Copa America: in semifinale c’è Cile-Perù, il “Clásico del Pacifico”

La semifinale di questa sera della Copa America non è una partita qualunque: storicamente Cile e Perù non rappresentano certo due mostri sacri della competizione viste le sole due coppe vinte dalla squadra incaica e l’umiliante bacheca vuota della Roja.

Bandiera del Cile Fonte: Antoine (Wikipedia.org)
Bandiera del Cile
Fonte: Antoine (Wikipedia.org)

La partita di questa sera significa però tantissimo per due nazioni divise da un odio profondo e reale, un eterno filo conduttore fatto di conflitti non solo calcistici ma anche culturali e soprattutto bellici. Perché se è vero che l’Argentina contro Uruguay e Brasile ha dato vita a due rivalità futbolistiche tra le più affascinanti al mondo, è altrettanto corretto precisare che peruviani e cileni condividono il più cruento antagonismo del Nuovo Mondo.

Tanti, troppi precedenti per riassumere una guerra che sostanzialmente non è ancora finita.

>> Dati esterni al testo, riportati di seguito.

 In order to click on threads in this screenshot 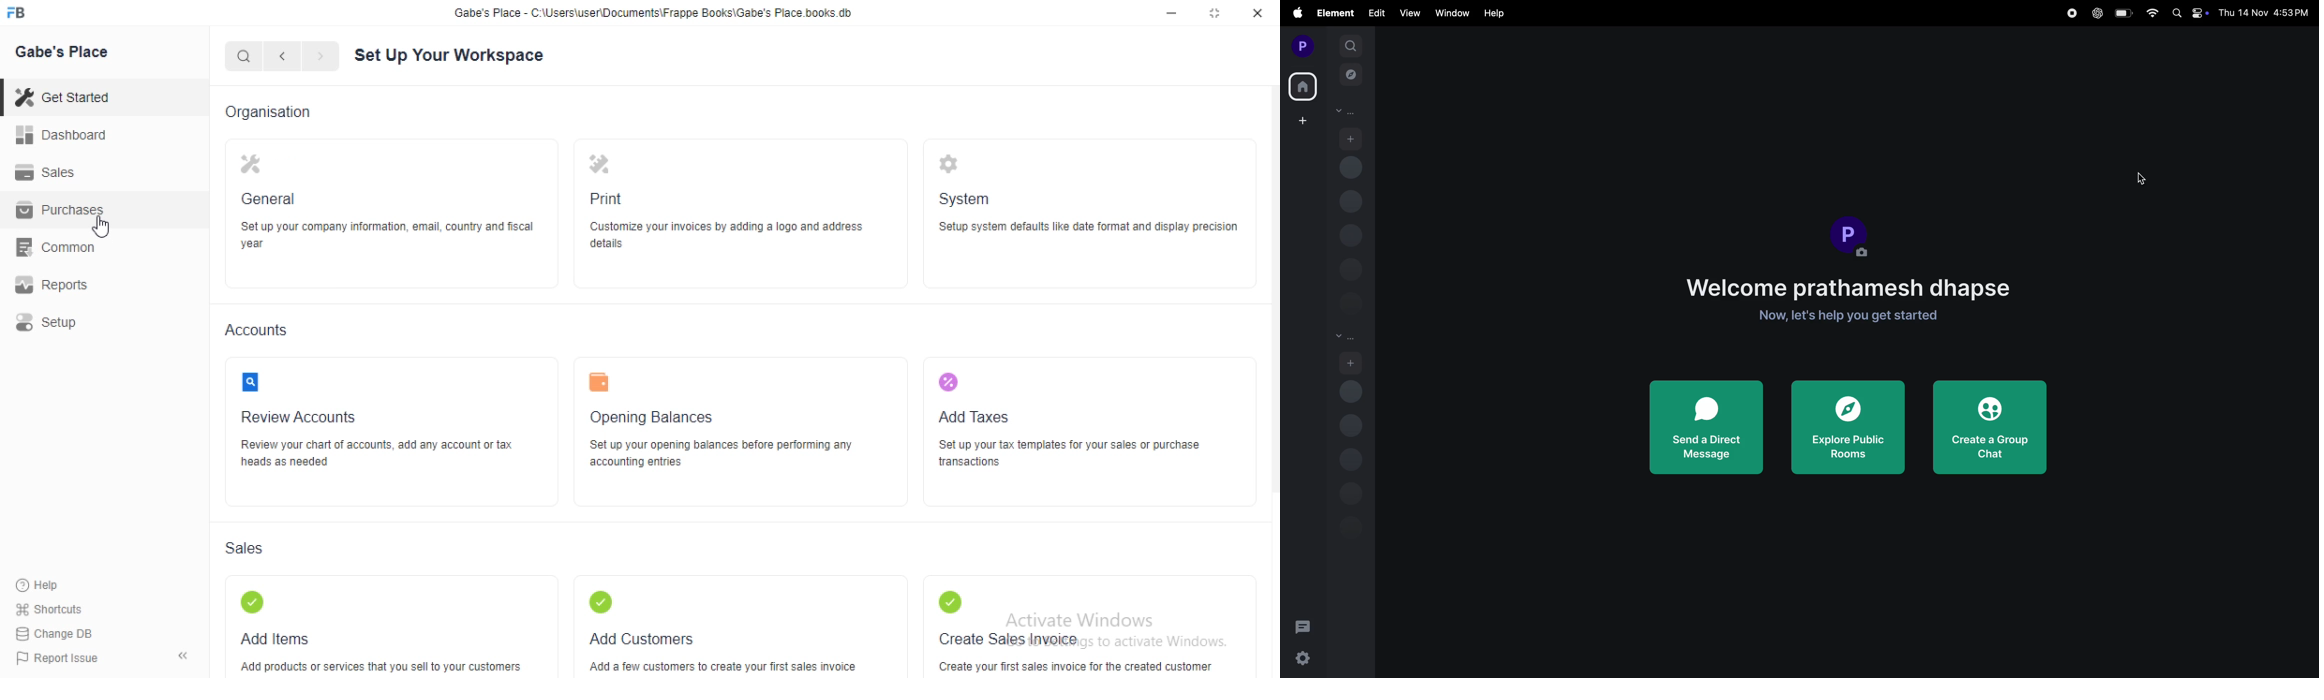, I will do `click(1303, 626)`.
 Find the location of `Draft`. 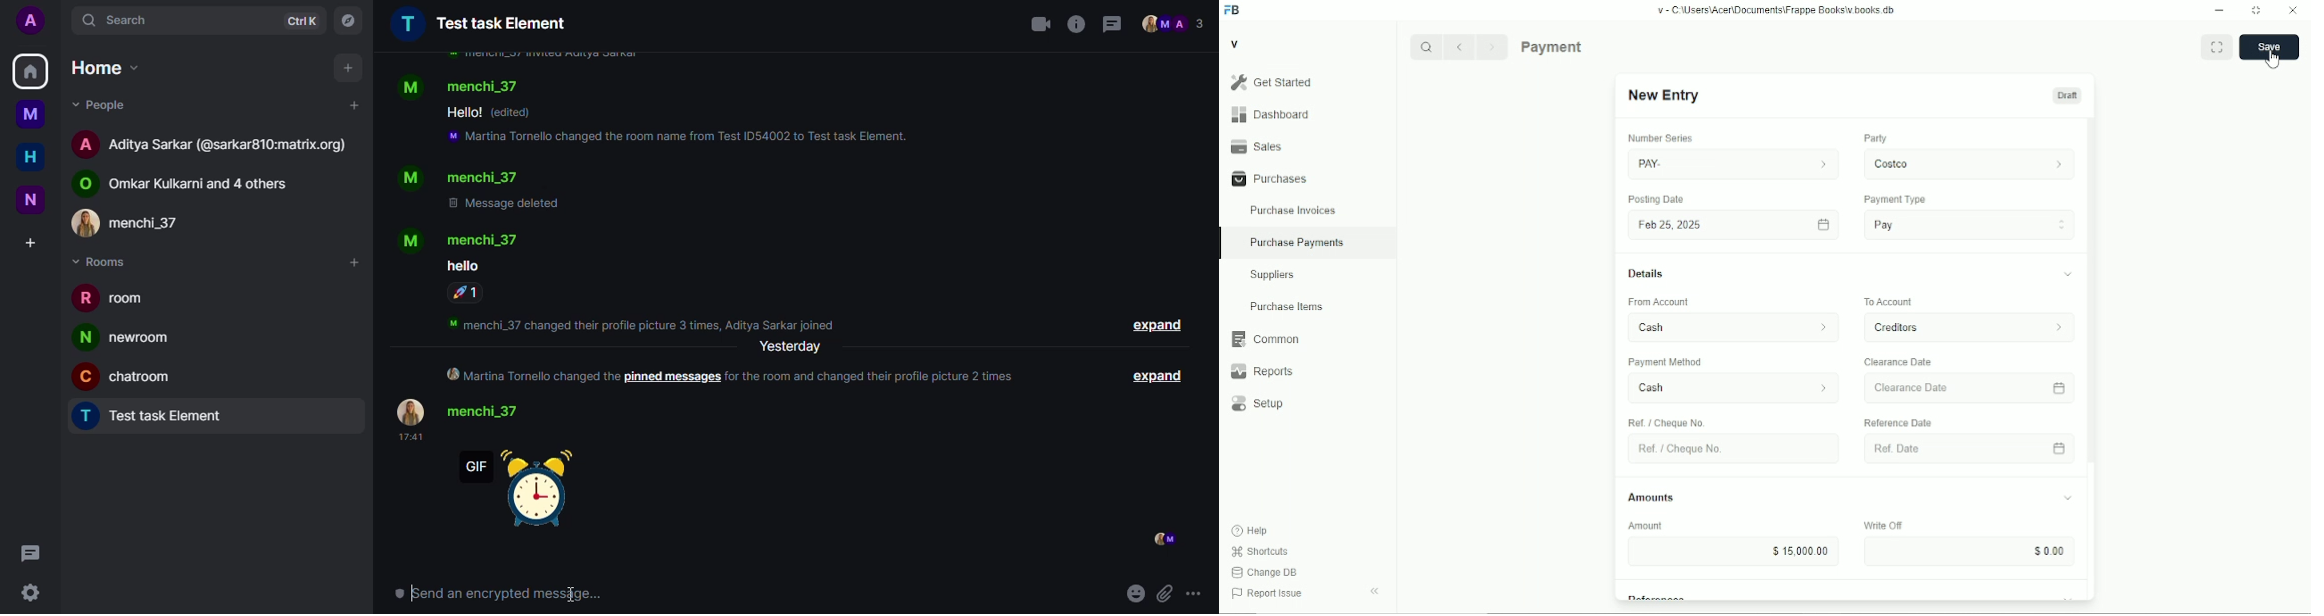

Perù e Cile hanno guerreggiato per qualsiasi motivo dando vita a sanguinosi conflitti che hanno trovato il proprio apice nella Guerra del Salnitro, nota anche come Guerra del Pacifico, drammatica parentesi dei primi anni ’80 del XVIII secolo. Era il Cile di Aníbal Pinto, era il Perù di Mariano Ignacio Prado, era il periodo più complicato della storia di entrambe le nazioni: la guerra vide i cileni uscire vincitori nonostante al fianco dei peruviani fosse scesa in campo anche la Bolivia, nazione che reclamava uno sbocco sul mare nella regione di Antofagasta, città attualmente in territorio cileno in cui si sono disputate anche diverse partite di questa Copa America.

Da lì in poi tante asprissime guerre che hanno incendiato un odio sempre più vivo tra le due nazioni (nel ‘900 si registrano continui scontri per le regioni del nord del Cile e per i confini marittimi). In campo calcistico il precedente illustre è una gara di qualificazione per i Mondiali di Francia ’98 quando il Cile vinse nettamente contro gli eterni rivali in una partita passata alla storia per il clima fortemente ostile sugli spalti nei confronti della selezione incaica che fu fortemente danneggiata quel giorno. In campo c’era tra le file peruviane Nolberto Solano, ora vice di Gareca alla guida della nazionale, uno di quelli che la partita del ’97 non l’ha dimenticata e che come ogni peruviano vede nella gara di questa sera la possibilità di riscatto per le troppe sconfitte sui campi di battaglia e di calcio contro i cileni.

Si dice che il Clásico del Pacifico (così viene chiamato questo particolare derby vista la posizione geografica delle due squadre) sia una guerra a tutti gli effetti, una partita in cui nulla è lasciato al caso e in cui esplodono i sentimenti d’odio reciproco in campo e sugli spalti. Non si stanno simpatici né hanno alcuna stima dell’altro: impossibile trovare un punto di accordo tra due nazioni che ancora hanno questioni aperte su quali siano i confini terrestri e marittimi di una e dell’altra.

La partita di oggi anche per questo vale molto di più: il Cile viene da un cammino impeccabile ma ha l’obbligo morale di non tradire i propri tifosi nel suo fortino, ha il dovere di cancellare questa tremenda vergogna di non aver mai vinto la Copa America e perdere contro i rivali di sempre sarebbe un disastro nazionale.

Il Perù invece è la grande sorpresa di questa edizione, una squadra data per spacciata a inizio torneo che però con pazienza e organizzazione è riuscita a togliere la ruggine ai suoi migliori giocatori tirando fuori prestazioni eccellenti. Vincere oggi significherebbe tantissimo per i tifosi della Blanquirroja: eliminare il Cile a casa sua coronerebbe una competizione fin qui quasi perfetta facendo entrare la nazionale di Gareca nella storia di un conflitto che probabilmente non avrà mai fine.